# ASSIGNMENT
Every record below is to be reproduced exactly.

# RECORDS PROVIDED
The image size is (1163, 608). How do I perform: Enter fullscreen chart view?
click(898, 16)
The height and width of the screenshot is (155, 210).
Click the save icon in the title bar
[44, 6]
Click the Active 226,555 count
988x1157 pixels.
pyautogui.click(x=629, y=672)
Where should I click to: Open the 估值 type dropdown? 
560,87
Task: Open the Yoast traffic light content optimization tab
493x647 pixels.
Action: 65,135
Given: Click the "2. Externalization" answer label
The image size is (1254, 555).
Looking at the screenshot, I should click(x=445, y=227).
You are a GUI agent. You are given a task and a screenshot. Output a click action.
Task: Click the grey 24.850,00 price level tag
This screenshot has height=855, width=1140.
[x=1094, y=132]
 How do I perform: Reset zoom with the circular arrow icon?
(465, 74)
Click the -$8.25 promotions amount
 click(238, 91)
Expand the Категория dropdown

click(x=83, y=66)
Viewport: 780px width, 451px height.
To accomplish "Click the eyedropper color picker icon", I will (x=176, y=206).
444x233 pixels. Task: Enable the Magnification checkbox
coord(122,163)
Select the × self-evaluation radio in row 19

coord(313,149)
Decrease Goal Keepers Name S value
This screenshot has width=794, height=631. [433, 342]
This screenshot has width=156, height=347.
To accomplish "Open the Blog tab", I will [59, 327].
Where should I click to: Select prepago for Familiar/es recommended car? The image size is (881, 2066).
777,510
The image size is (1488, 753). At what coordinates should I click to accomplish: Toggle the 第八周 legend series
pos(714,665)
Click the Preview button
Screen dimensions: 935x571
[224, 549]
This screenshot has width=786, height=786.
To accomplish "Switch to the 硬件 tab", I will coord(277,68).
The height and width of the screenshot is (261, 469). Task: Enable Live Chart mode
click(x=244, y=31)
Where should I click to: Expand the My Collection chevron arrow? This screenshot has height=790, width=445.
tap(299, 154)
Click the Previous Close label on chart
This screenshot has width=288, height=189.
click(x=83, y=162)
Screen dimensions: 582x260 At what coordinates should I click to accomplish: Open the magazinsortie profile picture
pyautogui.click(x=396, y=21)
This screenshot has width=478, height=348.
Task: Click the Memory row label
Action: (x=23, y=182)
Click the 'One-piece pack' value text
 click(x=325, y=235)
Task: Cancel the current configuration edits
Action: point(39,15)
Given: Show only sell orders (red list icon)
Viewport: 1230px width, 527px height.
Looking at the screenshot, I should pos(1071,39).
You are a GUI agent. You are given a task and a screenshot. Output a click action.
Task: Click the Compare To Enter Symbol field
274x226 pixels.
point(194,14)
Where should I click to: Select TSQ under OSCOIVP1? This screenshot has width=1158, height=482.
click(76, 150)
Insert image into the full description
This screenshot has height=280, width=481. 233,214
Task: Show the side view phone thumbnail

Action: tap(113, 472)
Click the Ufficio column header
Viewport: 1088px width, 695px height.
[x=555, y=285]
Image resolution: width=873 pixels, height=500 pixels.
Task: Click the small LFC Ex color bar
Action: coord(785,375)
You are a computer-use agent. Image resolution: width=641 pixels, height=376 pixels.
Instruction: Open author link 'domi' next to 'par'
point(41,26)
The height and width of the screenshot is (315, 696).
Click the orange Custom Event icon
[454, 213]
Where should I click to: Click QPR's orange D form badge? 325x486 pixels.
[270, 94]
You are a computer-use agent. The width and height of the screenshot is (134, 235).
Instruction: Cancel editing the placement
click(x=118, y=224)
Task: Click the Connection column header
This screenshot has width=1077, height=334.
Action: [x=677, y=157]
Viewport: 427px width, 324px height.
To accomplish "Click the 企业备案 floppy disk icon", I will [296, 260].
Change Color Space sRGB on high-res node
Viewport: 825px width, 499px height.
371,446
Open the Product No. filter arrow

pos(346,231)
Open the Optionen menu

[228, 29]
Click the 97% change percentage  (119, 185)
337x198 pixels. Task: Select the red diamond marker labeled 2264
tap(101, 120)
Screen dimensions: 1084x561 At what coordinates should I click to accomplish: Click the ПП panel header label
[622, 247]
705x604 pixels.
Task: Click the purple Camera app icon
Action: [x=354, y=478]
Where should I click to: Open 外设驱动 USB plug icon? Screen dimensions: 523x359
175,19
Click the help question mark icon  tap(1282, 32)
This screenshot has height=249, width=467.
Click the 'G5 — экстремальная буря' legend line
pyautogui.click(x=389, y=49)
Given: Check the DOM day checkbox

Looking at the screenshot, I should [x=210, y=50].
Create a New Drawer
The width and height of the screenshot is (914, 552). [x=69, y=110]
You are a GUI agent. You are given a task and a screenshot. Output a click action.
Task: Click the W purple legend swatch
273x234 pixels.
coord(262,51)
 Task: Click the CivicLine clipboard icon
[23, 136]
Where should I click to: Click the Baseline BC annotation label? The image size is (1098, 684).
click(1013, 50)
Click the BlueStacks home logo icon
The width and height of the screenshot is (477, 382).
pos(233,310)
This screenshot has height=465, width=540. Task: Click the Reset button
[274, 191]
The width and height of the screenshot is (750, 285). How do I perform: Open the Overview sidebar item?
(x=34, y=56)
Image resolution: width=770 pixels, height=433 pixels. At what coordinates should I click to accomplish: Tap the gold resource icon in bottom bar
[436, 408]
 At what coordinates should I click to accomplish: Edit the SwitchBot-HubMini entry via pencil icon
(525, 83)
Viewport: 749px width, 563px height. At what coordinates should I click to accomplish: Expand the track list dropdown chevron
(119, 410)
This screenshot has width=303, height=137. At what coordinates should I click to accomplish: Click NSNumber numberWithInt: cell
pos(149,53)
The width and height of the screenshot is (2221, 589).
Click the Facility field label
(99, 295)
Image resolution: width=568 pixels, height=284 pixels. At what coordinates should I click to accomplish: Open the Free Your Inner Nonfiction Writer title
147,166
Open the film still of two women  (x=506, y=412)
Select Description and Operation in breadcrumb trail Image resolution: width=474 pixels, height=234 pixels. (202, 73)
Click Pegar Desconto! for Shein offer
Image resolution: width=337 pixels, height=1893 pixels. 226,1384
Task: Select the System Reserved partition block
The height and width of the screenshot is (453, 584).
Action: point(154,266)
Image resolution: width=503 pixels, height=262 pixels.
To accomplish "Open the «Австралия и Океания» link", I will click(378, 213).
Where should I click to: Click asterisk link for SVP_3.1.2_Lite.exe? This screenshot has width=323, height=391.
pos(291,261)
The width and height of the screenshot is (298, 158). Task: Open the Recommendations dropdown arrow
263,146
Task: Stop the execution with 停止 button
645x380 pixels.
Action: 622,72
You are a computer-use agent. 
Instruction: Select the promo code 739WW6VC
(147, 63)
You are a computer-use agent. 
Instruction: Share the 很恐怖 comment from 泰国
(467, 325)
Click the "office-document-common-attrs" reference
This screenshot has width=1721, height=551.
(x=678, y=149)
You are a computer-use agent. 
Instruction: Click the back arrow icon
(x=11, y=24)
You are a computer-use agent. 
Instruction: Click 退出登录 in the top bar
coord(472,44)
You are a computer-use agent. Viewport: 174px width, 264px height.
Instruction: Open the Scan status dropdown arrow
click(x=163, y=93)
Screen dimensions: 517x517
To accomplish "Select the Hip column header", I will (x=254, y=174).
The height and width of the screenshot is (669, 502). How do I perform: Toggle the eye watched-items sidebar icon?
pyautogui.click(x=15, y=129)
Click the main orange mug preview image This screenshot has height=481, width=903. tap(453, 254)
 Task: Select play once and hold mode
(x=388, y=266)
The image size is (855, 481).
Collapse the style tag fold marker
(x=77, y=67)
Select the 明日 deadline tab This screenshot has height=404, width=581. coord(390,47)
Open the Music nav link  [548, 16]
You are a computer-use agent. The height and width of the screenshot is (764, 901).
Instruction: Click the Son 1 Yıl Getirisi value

# THE ANSWER
The image size is (1163, 608). How do I perform: Enter fullscreen chart view?
click(898, 16)
The height and width of the screenshot is (155, 210).
Click the save icon in the title bar
[44, 6]
Click the Active 226,555 count
988x1157 pixels.
pyautogui.click(x=629, y=672)
Where should I click to: Open the 估值 type dropdown? 
560,87
Task: Open the Yoast traffic light content optimization tab
493x647 pixels.
Action: 65,135
Given: Click the "2. Externalization" answer label
The image size is (1254, 555).
Looking at the screenshot, I should click(x=445, y=227).
You are a GUI agent. You are given a task and a screenshot. Output a click action.
Task: Click the grey 24.850,00 price level tag
This screenshot has height=855, width=1140.
[x=1094, y=132]
 How do I perform: Reset zoom with the circular arrow icon?
(465, 74)
Click the -$8.25 promotions amount
 click(238, 91)
Expand the Категория dropdown

click(x=83, y=66)
Viewport: 780px width, 451px height.
To accomplish "Click the eyedropper color picker icon", I will (x=176, y=206).
444x233 pixels. Task: Enable the Magnification checkbox
coord(122,163)
Select the × self-evaluation radio in row 19

coord(313,149)
Decrease Goal Keepers Name S value
This screenshot has width=794, height=631. [433, 342]
This screenshot has width=156, height=347.
To accomplish "Open the Blog tab", I will [59, 327].
Where should I click to: Select prepago for Familiar/es recommended car? The image size is (881, 2066).
777,510
The image size is (1488, 753). At what coordinates should I click to accomplish: Toggle the 第八周 legend series
pos(714,665)
Click the Preview button
Screen dimensions: 935x571
[224, 549]
This screenshot has width=786, height=786.
To accomplish "Switch to the 硬件 tab", I will coord(277,68).
The height and width of the screenshot is (261, 469). Task: Enable Live Chart mode
click(x=244, y=31)
Where should I click to: Expand the My Collection chevron arrow? This screenshot has height=790, width=445.
tap(299, 154)
Click the Previous Close label on chart
This screenshot has width=288, height=189.
click(x=83, y=162)
Screen dimensions: 582x260 At what coordinates should I click to accomplish: Open the magazinsortie profile picture
pyautogui.click(x=396, y=21)
This screenshot has width=478, height=348.
Task: Click the Memory row label
Action: (x=23, y=182)
Click the 'One-piece pack' value text
 click(x=325, y=235)
Task: Cancel the current configuration edits
Action: point(39,15)
Given: Show only sell orders (red list icon)
Viewport: 1230px width, 527px height.
Looking at the screenshot, I should pos(1071,39).
You are a GUI agent. You are given a task and a screenshot. Output a click action.
Task: Click the Compare To Enter Symbol field
274x226 pixels.
point(194,14)
Where should I click to: Select TSQ under OSCOIVP1? This screenshot has width=1158, height=482.
click(76, 150)
Insert image into the full description
This screenshot has height=280, width=481. 233,214
Task: Show the side view phone thumbnail

Action: tap(113, 472)
Click the Ufficio column header
Viewport: 1088px width, 695px height.
[x=555, y=285]
Image resolution: width=873 pixels, height=500 pixels.
Task: Click the small LFC Ex color bar
Action: coord(785,375)
You are a computer-use agent. Image resolution: width=641 pixels, height=376 pixels.
Instruction: Open author link 'domi' next to 'par'
point(41,26)
The height and width of the screenshot is (315, 696).
Click the orange Custom Event icon
[454, 213]
Where should I click to: Click QPR's orange D form badge? 325x486 pixels.
[270, 94]
You are a computer-use agent. The width and height of the screenshot is (134, 235).
Instruction: Cancel editing the placement
click(x=118, y=224)
Task: Click the Connection column header
This screenshot has width=1077, height=334.
Action: [x=677, y=157]
Viewport: 427px width, 324px height.
To accomplish "Click the 企业备案 floppy disk icon", I will [296, 260].
Change Color Space sRGB on high-res node
Viewport: 825px width, 499px height.
371,446
Open the Product No. filter arrow

pos(346,231)
Open the Optionen menu

[228, 29]
Click the 97% change percentage  (119, 185)
337x198 pixels. Task: Select the red diamond marker labeled 2264
tap(101, 120)
Screen dimensions: 1084x561 At what coordinates should I click to accomplish: Click the ПП panel header label
[622, 247]
705x604 pixels.
Task: Click the purple Camera app icon
Action: [x=354, y=478]
Where should I click to: Open 外设驱动 USB plug icon? Screen dimensions: 523x359
175,19
Click the help question mark icon  tap(1282, 32)
This screenshot has height=249, width=467.
Click the 'G5 — экстремальная буря' legend line
pyautogui.click(x=389, y=49)
Given: Check the DOM day checkbox

Looking at the screenshot, I should [x=210, y=50].
Create a New Drawer
The width and height of the screenshot is (914, 552). [x=69, y=110]
You are a GUI agent. You are given a task and a screenshot. Output a click action.
Task: Click the W purple legend swatch
273x234 pixels.
coord(262,51)
 Task: Click the CivicLine clipboard icon
[23, 136]
Where should I click to: Click the Baseline BC annotation label? The image size is (1098, 684).
click(1013, 50)
Click the BlueStacks home logo icon
The width and height of the screenshot is (477, 382).
pos(233,310)
This screenshot has height=465, width=540. Task: Click the Reset button
[274, 191]
The width and height of the screenshot is (750, 285). How do I perform: Open the Overview sidebar item?
(x=34, y=56)
Image resolution: width=770 pixels, height=433 pixels. At what coordinates should I click to accomplish: Tap the gold resource icon in bottom bar
[436, 408]
 At what coordinates should I click to accomplish: Edit the SwitchBot-HubMini entry via pencil icon
(525, 83)
Viewport: 749px width, 563px height. At what coordinates should I click to accomplish: Expand the track list dropdown chevron
(119, 410)
This screenshot has width=303, height=137. At what coordinates should I click to accomplish: Click NSNumber numberWithInt: cell
pos(149,53)
The width and height of the screenshot is (2221, 589).
Click the Facility field label
(99, 295)
Image resolution: width=568 pixels, height=284 pixels. At what coordinates should I click to accomplish: Open the Free Your Inner Nonfiction Writer title
147,166
Open the film still of two women  (x=506, y=412)
Select Description and Operation in breadcrumb trail Image resolution: width=474 pixels, height=234 pixels. (202, 73)
Click Pegar Desconto! for Shein offer
Image resolution: width=337 pixels, height=1893 pixels. 226,1384
Task: Select the System Reserved partition block
The height and width of the screenshot is (453, 584).
Action: point(154,266)
Image resolution: width=503 pixels, height=262 pixels.
To accomplish "Open the «Австралия и Океания» link", I will click(378, 213).
Where should I click to: Click asterisk link for SVP_3.1.2_Lite.exe? This screenshot has width=323, height=391.
pos(291,261)
The width and height of the screenshot is (298, 158). Task: Open the Recommendations dropdown arrow
263,146
Task: Stop the execution with 停止 button
645x380 pixels.
Action: 622,72
You are a computer-use agent. 
Instruction: Select the promo code 739WW6VC
(147, 63)
You are a computer-use agent. 
Instruction: Share the 很恐怖 comment from 泰国
(467, 325)
Click the "office-document-common-attrs" reference
This screenshot has width=1721, height=551.
(x=678, y=149)
You are a computer-use agent. 
Instruction: Click the back arrow icon
(x=11, y=24)
You are a computer-use agent. 
Instruction: Click 退出登录 in the top bar
coord(472,44)
You are a computer-use agent. Viewport: 174px width, 264px height.
Instruction: Open the Scan status dropdown arrow
click(x=163, y=93)
Screen dimensions: 517x517
To accomplish "Select the Hip column header", I will (x=254, y=174).
The height and width of the screenshot is (669, 502). How do I perform: Toggle the eye watched-items sidebar icon?
pyautogui.click(x=15, y=129)
Click the main orange mug preview image This screenshot has height=481, width=903. tap(453, 254)
 Task: Select play once and hold mode
(x=388, y=266)
The image size is (855, 481).
Collapse the style tag fold marker
(x=77, y=67)
Select the 明日 deadline tab This screenshot has height=404, width=581. coord(390,47)
Open the Music nav link  [548, 16]
You are a computer-use agent. The height and width of the screenshot is (764, 901).
Instruction: Click the Son 1 Yıl Getirisi value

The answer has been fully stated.